● **Available data**:
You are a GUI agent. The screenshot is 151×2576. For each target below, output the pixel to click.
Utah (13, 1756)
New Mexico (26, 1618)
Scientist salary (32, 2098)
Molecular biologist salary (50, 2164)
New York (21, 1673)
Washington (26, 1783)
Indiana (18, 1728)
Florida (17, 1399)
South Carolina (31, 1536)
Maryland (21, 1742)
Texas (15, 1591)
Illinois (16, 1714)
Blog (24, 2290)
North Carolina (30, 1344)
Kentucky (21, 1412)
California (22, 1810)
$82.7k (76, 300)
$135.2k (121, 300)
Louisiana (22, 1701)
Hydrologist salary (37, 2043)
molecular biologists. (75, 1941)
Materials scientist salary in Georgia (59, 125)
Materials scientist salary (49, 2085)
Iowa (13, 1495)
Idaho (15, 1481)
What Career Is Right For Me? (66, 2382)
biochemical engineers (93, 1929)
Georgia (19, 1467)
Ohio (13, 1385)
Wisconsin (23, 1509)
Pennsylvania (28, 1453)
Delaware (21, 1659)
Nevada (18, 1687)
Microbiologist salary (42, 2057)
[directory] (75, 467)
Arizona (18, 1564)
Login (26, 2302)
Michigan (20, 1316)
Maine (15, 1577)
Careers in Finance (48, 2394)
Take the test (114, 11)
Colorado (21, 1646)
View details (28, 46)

---

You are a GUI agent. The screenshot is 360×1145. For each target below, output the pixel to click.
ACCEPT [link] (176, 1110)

● **Directions**: Wherever a line in the listing contains the word "salary", copy that line out.

● **Your solution**:
Scientist salary (32, 2098)
Molecular biologist salary (50, 2164)
Hydrologist salary (37, 2043)
Materials scientist salary in Georgia (59, 125)
Materials scientist salary (49, 2085)
Microbiologist salary (42, 2057)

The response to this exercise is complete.